Boehner Rejects Senate Payroll Bill, Pushes for 1-Year Deal

ABC News

House Speaker John Boehner today rejected a bipartisan short-term extension of a payroll tax cut passed over the weekend by the Senate.

Boehner said House Republicans would rather hold out for a year-long extension to the payroll tax holiday, unemployment insurance and Medicare reimbursement payments even though the political standoff could mean a lapse in the popular tax cut.

"Americans are tired of Washington's short-term fixes and gimmicks and fixes," Boehner, R-Ohio, said.  "We oppose the Senate bill because doing a two-month extension instead of a full-year extension causes uncertainty for job creators."

Last Tuesday, the House of Representatives passed a full-year extension to the year-end jobs package before the Senate passed a two-month extension on Saturday.  The short-term senate bill passed with broad bipartisan support. But after the vote, House Republicans held a members-only conference call Saturday afternoon where the rank and file united against the Senate's short-term fix.

In a news conference this morning, Boehner said that a two-month extension is only "punting the problem into next year," and he pointed out that even President Obama had continually advocated for a full year-long extension. "Congress needs to extend the payroll tax cut for working Americans for another year," the president said Dec. 2.

"The president has said repeatedly that no one should be going on vacation until the work is done.
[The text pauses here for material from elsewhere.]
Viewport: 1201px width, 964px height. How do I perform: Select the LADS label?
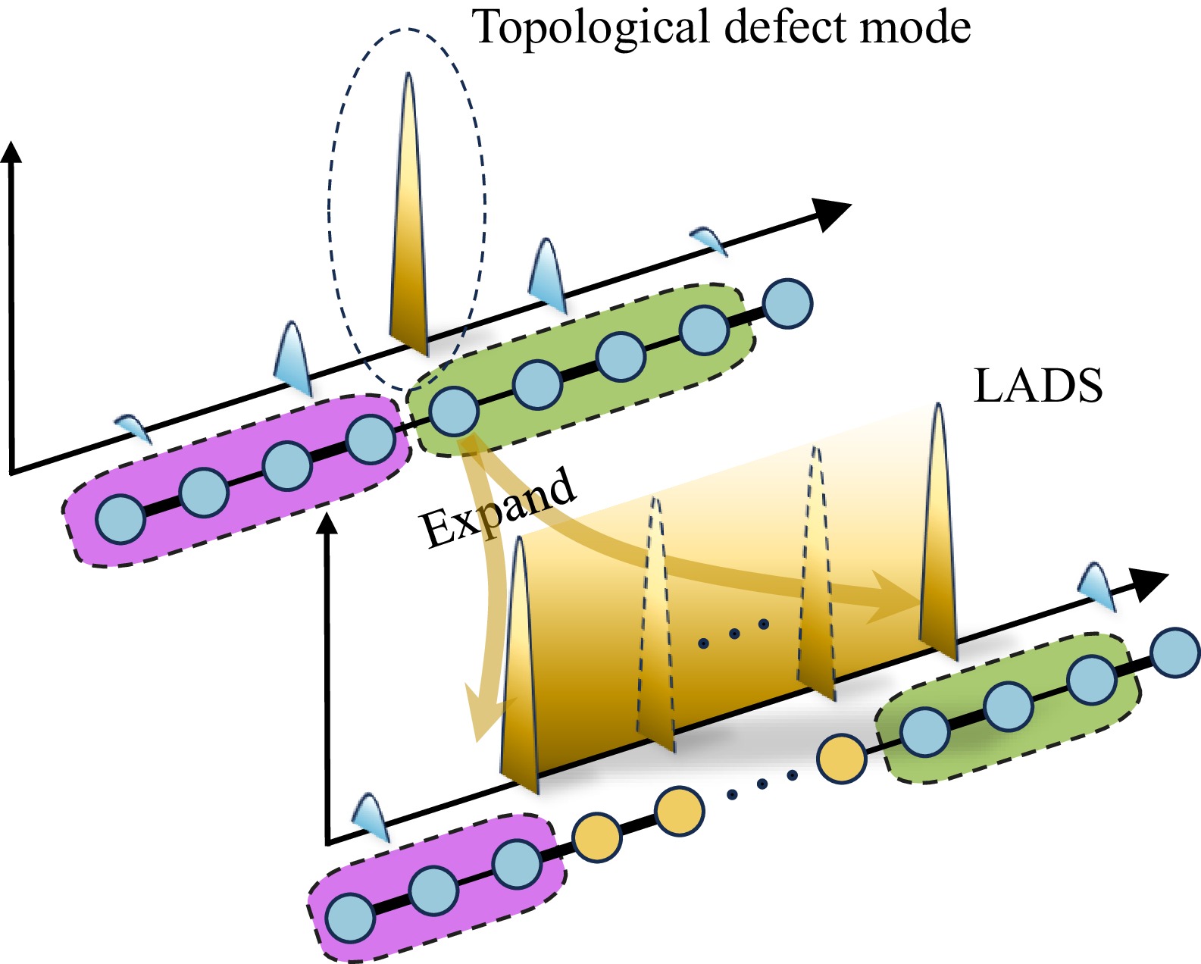point(1037,386)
Democrat leaders in the House and Senate have said exactly the same thing, so I think it's time for the Senate Democrat leaders to follow the president's example, put their vacations on hold and work in a bipartisan manner to fix the nation's business," Boehner said. "I've been here for a while. I've seen Congress kick the can down road, [and] kick the can down the road. It's time to stop nonsense."
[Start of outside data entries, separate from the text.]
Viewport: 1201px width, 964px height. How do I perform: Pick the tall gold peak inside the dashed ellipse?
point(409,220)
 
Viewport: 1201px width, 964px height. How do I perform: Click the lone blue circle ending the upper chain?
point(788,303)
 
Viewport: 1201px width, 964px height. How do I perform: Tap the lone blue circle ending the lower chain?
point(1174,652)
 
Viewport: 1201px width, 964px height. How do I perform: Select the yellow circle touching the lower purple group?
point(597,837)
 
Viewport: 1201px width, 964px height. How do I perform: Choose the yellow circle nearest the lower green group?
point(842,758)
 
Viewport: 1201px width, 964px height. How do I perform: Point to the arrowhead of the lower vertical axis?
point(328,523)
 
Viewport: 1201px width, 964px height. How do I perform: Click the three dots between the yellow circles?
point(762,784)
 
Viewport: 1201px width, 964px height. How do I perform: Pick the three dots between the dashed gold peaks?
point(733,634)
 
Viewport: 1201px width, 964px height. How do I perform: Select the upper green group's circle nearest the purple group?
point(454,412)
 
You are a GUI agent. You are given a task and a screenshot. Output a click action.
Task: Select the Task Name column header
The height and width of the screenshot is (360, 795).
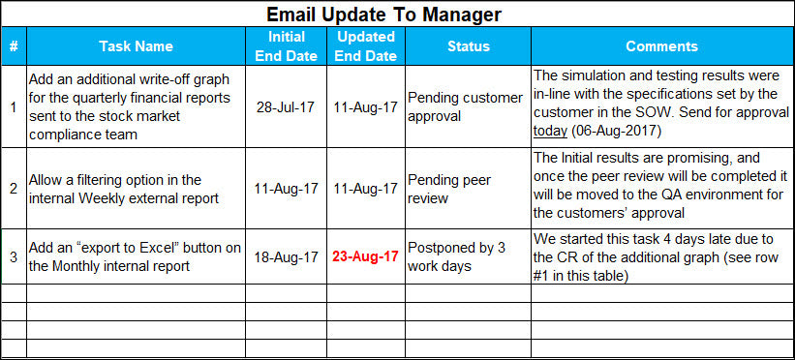click(x=136, y=46)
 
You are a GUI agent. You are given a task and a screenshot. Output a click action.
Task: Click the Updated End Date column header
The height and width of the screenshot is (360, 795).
click(x=364, y=46)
During negotiations last week, Boehner said House Republicans "expressed our reservations" about a two-month extension, and he said that he told Senate Majority Leader Harry Reid and Minority Leader Mitch McConnell that he would not negotiate with them "until the Senate produced a bill."

The Senate bill passed 89-10, with just seven Republicans voting against the two-month extension.

One GOP senator who voted for the extension, Sen. Scott Brown, criticized Boehner's maneuver, calling it "irresponsible and wrong" and said it "threatens to increase taxes on hard-working Americans and stop unemployment benefits for those out of work."

"I appreciate their effort to extend these measures for a full year, but a two-month extension is a good deal when it means we avoid jeopardizing the livelihoods of millions of American families," Brown, R-Mass., said in a statement. "During this time of divided government, both parties need to be reasonable and come to the negotiating table in good faith. We cannot allow rigid partisan ideology and unwillingness to compromise stand in the way of working together for the good of the American people."

Boehner said he expects the House to reject that temporary fix in a vote this evening, signaling "whether Congress will stay and do its work or go on vacation." Once the Senate bill is rejected, the House is expected to pass a motion as soon as Tuesday to proceed to conference negotiations.

"When there's a disagreement between the two chambers, we sit down as a conference and resolve those differences, and that's exactly what I believe the House will do," Boehner said.